I had originally planned to post a video interview with Cory Maye for you this afternoon. But he’s understandably overwhelmed with emotion today. I’ll touch a bit more on this in a piece I’m working on for Huffington Post, but just after the plea was finalized, Maye read a statement he had written to the family of Ron Jones, Jr.. He then left the courtroom for a witness room in the back. I went in to talk with him. Cory Maye always smiles. Bob Evans, his attorney, thinks it may have rubbed the jury the wrong way during his trial. Evans says even on the day he was sentenced to death, he was smiling. But just moments after learning he’d soon be free this morning, Cory Maye wasn’t smiling. His eyes were dropping tears.
I asked him what he was thinking. He started to answer, but couldn’t. So, Evans, Maye, attorney Ben Vernia and I sat for a few moments in silence. Evans then asked, “You’re thinking about Ron, aren’t you? About the Jones family?”
Maye nodded, and dropped his head into his hand.
“I can’t tell you how many times that happens,” Evans told me later. “He grieves for them.”
Until that moment, it’s an aspect of this story I don’t think I had really considered. It must be an incredible burden to know you’ve taken another man’s life, that you’ve caused a pain and sense of loss for all the people who knew and loved that person, and that for them, that pain and loss are permanent.
I’ve noted more than a few times here that Officer Ron Jones, Jr., was well-liked in this community, even among blacks, which is something that can’t be said of many white police officers in the area. Independent of how convinced Cory Maye, his family, his attorneys, or anyone else may be of his legal or moral innocence, independent of the fact that he was put in an awful predicament set in place by bad policies and bad judgment, independent of all of that, he will still always know that he killed a man, a man he respected, a man he now knows meant him no real harm the night all this happened. That’s a hell of a thing to carry around. And it isn’t something he’ll leave behind with his orange jumpsuit.

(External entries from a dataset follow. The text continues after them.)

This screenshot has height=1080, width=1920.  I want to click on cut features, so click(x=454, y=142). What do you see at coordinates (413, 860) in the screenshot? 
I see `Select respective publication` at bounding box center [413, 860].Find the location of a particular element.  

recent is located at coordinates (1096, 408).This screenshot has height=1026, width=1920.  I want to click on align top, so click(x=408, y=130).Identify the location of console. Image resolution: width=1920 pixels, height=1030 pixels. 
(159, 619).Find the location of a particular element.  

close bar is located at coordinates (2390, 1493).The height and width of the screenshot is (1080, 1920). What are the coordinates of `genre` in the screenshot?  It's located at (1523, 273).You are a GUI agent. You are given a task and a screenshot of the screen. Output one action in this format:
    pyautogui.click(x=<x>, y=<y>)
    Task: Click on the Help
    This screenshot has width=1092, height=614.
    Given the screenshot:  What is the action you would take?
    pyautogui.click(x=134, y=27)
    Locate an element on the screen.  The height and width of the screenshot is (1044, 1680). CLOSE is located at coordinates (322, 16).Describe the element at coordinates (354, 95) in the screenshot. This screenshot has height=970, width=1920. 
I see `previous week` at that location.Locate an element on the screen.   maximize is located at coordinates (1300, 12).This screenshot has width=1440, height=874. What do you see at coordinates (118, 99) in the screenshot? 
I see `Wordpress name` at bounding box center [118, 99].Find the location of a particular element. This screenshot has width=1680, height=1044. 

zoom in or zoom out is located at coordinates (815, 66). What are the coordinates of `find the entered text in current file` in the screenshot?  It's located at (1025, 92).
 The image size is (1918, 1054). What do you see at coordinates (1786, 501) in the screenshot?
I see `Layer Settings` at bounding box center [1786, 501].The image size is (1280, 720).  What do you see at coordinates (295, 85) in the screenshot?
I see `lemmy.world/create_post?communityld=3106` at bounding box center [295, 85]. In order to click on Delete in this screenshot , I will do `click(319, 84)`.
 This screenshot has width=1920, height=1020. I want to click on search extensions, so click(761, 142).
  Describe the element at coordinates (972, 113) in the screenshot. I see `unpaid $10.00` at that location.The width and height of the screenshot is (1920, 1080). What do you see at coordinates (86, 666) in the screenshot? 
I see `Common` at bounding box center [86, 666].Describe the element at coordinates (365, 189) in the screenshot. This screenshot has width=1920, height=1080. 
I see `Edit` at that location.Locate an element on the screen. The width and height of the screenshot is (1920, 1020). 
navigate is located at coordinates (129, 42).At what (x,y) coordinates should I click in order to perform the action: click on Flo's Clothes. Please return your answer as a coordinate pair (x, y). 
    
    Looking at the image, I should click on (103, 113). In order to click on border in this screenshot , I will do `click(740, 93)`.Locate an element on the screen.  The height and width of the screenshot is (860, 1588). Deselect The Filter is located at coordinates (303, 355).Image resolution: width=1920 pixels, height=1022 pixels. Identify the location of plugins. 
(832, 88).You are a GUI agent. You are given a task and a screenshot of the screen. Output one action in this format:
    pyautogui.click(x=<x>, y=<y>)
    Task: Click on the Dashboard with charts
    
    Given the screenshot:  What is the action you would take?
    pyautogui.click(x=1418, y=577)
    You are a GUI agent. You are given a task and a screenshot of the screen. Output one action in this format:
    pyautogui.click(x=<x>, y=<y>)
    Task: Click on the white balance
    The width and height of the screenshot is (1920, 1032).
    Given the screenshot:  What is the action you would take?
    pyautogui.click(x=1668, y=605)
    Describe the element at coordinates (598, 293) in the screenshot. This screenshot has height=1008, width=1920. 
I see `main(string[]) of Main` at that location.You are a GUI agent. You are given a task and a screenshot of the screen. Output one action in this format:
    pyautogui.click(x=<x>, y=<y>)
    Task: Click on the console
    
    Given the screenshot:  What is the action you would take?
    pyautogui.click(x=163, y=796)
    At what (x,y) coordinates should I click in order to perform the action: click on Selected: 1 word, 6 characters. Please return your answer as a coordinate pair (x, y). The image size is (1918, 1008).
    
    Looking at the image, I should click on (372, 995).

I took the photo above at the Lawrence County Jail, obviously in a lighter moment. It was a few hours after this morning’s plea. Maye had just told us he wanted to and of take his kids to Disneyland, then described the pot of gumbo his mother would be cooking for his homecoming celebration. The smile came back.
Since he wasn’t up for the video, Maye did ask me to pass along a note he wrote this morning to the people who have written him, advocated for him on the Internet, and otherwise supported him over the years.
So here’s a letter to you, from him:
I really don’t know where to start because I’ve missed out on so much in 9 1/2 years. I guess my first 3-4 weeks spent bonding with family & friends. Me and the kids will probably spend a lot of time fishing and going to the park for walks, where we can talk about about whatever comes to mind.
I know I must get a job as soon as possible. There are a few things my kids have asked for in the last few years that I haven’t been able to get them. I know they’re going to be really excited knowing I’m home, and that daddy will be there for their b-days, Christmas, and more. Maybe we’ll stay up all night watching movies, eating cookies and ice cream.
I guess I’m just ready to share all this love that I have built up inside of me all these years. No more late nights or days just wishing I can hold my kids & tell them that their daddy loves them with all his heart. I’m sure my not being physically present has affected them in many ways. I just pray that it’s not too late, and together we can work on healing one another.
I realize a lot of people are going to wonder why I accepted a plea. We just felt that regardless of the facts and evidence that pointed in my favor, there was the possibility that one or more jurors could not see it my way, causing a mistrial. That could leave me sitting here another nine months or more, or longer if it keeps repeating that way.
This is Mississippi, and some people refuse to let go of their old ways from the old days. I just didn’t want to put my family through any more heartache, and didn’t want to have to wait any longer. It was take a chance of a mistrial, or grab hold of my future and be the man/father/friend that I can be, and that my family loves and misses.
I’ll forever be grateful to all the friends and supporters that have been with me throughout all of this. I thank God daily because it’s good to know this world we live in can have many wonderful & caring people in it. I consider myself blessed to know you all are out there. I’ll forever be in your debt. Thanks a million, and may we continue to stay in touch.